--- Input records Enclosed Below ---
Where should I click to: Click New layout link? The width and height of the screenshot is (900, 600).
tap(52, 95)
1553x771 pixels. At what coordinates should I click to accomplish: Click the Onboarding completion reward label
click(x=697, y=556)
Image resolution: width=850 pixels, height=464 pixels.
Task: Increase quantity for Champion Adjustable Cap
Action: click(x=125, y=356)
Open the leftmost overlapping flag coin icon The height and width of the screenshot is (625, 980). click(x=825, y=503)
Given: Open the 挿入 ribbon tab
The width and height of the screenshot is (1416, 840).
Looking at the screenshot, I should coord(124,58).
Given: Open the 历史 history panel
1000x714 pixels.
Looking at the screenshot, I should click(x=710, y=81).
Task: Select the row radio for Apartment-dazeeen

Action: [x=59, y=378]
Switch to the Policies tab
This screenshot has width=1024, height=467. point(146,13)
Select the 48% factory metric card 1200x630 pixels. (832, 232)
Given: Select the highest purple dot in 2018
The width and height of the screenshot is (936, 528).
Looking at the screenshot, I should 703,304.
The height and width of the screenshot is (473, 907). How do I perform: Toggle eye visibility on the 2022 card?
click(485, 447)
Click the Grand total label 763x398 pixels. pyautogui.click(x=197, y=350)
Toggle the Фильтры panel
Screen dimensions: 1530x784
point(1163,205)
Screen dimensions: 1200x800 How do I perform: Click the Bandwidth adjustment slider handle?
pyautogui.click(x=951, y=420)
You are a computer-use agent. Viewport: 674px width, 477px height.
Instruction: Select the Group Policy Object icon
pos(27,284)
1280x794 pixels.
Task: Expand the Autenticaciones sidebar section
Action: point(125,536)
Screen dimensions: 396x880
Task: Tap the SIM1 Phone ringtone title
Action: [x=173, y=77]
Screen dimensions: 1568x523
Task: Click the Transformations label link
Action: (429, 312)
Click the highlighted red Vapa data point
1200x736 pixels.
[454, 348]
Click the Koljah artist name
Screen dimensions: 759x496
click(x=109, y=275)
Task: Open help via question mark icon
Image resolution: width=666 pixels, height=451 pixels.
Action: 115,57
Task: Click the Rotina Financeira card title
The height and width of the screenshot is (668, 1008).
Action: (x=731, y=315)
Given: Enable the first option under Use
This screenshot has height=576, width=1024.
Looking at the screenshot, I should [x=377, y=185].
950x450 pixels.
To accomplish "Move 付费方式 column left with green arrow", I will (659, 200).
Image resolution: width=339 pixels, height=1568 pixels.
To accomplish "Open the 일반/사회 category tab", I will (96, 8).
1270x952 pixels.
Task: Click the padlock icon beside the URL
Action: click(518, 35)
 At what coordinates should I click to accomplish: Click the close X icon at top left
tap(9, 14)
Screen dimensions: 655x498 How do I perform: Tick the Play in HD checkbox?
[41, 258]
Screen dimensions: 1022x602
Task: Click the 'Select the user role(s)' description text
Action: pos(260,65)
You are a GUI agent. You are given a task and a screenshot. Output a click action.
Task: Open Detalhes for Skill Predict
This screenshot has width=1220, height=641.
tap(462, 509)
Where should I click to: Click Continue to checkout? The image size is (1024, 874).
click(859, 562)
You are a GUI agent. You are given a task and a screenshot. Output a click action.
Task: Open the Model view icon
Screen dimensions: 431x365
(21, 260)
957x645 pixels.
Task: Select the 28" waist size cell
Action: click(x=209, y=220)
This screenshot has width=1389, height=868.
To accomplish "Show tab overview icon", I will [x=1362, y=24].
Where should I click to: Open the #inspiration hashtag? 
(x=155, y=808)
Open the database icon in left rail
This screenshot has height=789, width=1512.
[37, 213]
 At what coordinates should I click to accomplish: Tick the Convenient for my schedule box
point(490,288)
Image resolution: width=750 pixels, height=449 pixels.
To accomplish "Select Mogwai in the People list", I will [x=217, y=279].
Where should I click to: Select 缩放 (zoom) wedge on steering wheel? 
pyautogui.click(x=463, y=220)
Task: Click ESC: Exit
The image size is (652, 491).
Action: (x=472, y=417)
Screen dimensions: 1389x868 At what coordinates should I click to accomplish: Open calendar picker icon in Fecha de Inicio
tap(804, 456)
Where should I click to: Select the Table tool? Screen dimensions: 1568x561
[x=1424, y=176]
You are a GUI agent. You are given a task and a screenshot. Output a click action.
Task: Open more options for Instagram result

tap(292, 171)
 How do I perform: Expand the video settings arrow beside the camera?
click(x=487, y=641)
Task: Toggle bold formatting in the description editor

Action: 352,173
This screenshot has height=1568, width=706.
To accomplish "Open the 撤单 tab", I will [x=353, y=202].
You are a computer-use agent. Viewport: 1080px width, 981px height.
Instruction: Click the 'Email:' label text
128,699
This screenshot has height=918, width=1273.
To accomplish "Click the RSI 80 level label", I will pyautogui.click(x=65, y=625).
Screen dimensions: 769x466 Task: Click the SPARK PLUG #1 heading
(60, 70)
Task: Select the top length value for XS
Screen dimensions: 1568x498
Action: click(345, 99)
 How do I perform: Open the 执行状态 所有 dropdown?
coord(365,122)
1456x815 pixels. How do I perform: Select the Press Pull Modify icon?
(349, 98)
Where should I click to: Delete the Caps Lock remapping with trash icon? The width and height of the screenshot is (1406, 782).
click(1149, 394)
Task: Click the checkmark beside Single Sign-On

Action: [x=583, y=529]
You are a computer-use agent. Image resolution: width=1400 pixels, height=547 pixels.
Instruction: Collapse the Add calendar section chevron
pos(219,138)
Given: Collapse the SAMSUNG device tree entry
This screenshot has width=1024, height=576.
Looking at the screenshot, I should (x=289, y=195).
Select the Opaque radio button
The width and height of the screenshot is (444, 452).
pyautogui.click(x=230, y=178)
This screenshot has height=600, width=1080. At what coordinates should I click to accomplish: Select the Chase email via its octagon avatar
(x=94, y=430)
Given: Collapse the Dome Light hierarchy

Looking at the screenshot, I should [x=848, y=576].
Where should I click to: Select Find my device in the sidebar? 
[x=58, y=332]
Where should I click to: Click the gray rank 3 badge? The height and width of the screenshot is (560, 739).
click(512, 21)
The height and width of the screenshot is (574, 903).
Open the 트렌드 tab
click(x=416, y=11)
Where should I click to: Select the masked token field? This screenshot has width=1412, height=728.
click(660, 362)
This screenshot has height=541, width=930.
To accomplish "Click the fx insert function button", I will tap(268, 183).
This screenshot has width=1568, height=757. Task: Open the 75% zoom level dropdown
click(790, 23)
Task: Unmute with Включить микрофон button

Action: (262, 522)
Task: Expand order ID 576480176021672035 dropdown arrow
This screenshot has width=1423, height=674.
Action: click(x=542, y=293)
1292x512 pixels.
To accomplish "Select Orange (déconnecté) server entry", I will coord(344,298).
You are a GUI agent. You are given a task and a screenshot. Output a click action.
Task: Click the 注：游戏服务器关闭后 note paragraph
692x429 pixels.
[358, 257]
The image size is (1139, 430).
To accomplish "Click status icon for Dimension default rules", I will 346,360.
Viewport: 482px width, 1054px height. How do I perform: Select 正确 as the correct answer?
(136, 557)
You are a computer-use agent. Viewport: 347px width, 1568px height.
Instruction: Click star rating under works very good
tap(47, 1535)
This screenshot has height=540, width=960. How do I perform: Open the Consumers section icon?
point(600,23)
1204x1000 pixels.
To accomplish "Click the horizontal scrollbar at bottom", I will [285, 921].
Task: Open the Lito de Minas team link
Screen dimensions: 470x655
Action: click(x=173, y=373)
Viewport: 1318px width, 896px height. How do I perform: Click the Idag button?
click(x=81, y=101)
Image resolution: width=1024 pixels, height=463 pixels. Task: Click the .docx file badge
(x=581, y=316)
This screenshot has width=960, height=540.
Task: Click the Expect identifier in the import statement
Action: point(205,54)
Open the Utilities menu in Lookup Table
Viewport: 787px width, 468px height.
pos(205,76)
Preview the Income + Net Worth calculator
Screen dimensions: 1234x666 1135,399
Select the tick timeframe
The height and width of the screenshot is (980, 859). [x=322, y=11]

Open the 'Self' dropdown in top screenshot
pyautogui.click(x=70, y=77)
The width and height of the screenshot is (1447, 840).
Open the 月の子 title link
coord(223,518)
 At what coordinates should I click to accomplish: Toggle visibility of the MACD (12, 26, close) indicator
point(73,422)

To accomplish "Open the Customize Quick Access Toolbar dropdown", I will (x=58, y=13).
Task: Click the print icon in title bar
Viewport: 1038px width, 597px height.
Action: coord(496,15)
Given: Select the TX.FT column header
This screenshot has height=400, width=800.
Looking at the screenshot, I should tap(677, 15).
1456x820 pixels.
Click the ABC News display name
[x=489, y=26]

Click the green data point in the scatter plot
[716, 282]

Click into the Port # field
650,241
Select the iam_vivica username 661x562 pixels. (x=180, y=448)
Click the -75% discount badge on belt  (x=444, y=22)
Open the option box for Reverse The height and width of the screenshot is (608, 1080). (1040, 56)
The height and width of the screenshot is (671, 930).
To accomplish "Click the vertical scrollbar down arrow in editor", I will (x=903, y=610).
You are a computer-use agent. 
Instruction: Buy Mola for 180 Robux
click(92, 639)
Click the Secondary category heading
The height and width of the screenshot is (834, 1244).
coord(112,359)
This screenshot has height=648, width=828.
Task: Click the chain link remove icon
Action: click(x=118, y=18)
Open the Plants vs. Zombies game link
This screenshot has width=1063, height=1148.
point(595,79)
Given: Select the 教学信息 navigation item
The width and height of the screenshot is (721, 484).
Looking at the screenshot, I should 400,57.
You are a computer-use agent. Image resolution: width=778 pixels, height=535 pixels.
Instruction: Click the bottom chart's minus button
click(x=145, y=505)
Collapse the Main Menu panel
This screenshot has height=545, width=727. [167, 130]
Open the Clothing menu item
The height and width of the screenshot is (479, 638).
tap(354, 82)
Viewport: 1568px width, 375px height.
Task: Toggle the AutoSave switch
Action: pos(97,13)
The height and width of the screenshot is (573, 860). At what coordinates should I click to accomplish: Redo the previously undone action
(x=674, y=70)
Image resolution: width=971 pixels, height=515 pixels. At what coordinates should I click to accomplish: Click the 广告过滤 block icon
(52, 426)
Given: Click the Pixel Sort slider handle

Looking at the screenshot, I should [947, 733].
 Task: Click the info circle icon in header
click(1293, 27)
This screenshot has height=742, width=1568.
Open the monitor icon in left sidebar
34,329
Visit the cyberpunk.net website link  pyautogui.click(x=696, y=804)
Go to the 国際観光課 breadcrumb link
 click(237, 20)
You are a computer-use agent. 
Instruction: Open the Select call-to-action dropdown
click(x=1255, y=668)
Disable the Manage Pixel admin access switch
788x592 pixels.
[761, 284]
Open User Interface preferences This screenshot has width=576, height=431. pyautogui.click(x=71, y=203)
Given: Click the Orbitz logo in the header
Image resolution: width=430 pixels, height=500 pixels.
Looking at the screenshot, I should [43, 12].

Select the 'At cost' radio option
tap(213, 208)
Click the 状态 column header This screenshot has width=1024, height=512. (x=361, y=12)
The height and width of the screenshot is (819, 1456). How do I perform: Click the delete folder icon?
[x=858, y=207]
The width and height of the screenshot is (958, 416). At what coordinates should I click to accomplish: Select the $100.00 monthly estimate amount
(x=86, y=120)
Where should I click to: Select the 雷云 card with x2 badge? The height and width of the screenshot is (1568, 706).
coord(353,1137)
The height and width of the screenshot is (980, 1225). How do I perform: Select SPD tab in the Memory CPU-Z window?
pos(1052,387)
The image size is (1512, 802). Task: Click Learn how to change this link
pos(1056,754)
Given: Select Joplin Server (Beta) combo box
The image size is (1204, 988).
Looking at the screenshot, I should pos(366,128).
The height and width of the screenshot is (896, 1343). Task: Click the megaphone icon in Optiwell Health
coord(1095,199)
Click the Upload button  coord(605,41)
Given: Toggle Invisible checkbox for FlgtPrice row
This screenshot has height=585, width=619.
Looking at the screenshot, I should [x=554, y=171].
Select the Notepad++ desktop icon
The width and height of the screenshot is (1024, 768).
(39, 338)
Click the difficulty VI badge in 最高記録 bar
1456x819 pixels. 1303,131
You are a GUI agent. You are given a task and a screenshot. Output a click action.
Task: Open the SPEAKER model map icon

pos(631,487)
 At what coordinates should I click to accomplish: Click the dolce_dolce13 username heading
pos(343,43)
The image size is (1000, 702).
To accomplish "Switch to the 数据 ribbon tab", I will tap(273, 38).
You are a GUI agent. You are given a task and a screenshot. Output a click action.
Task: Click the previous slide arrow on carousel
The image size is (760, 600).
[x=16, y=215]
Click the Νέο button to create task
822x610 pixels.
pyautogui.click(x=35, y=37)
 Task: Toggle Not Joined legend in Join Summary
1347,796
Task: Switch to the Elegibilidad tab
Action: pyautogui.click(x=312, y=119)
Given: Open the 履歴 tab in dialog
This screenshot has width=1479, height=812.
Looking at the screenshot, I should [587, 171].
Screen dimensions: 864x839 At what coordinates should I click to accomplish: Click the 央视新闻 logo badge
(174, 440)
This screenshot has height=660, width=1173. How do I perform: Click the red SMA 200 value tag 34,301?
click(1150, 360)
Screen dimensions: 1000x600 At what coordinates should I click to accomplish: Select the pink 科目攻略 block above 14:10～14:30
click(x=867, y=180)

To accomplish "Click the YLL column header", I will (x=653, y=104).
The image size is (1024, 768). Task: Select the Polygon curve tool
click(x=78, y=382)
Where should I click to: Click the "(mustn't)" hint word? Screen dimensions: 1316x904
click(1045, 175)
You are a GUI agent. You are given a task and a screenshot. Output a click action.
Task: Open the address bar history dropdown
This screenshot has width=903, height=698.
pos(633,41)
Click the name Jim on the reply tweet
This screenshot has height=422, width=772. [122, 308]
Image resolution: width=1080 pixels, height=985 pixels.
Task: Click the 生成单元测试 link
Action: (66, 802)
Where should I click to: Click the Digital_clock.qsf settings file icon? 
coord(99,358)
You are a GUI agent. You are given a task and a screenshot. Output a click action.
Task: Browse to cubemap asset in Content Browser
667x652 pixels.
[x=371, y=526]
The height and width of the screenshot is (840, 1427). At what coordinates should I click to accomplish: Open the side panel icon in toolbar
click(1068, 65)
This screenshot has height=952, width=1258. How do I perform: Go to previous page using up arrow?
--- End of Enclosed Input records ---
What is needed
The lines to write out run from the one with "Screen dimensions: 1000x600" through the end of the records. Give them exactly, and only them.

Exercise answer
Screen dimensions: 1000x600 At what coordinates should I click to accomplish: Select the pink 科目攻略 block above 14:10～14:30
click(x=867, y=180)

To accomplish "Click the YLL column header", I will (x=653, y=104).
The image size is (1024, 768). Task: Select the Polygon curve tool
click(x=78, y=382)
Where should I click to: Click the "(mustn't)" hint word? Screen dimensions: 1316x904
click(1045, 175)
You are a GUI agent. You are given a task and a screenshot. Output a click action.
Task: Open the address bar history dropdown
This screenshot has width=903, height=698.
pos(633,41)
Click the name Jim on the reply tweet
This screenshot has height=422, width=772. [122, 308]
Image resolution: width=1080 pixels, height=985 pixels.
Task: Click the 生成单元测试 link
Action: (66, 802)
Where should I click to: Click the Digital_clock.qsf settings file icon? 
coord(99,358)
You are a GUI agent. You are given a task and a screenshot. Output a click action.
Task: Browse to cubemap asset in Content Browser
667x652 pixels.
[x=371, y=526]
The height and width of the screenshot is (840, 1427). At what coordinates should I click to accomplish: Open the side panel icon in toolbar
click(1068, 65)
This screenshot has height=952, width=1258. How do I perform: Go to previous page using up arrow?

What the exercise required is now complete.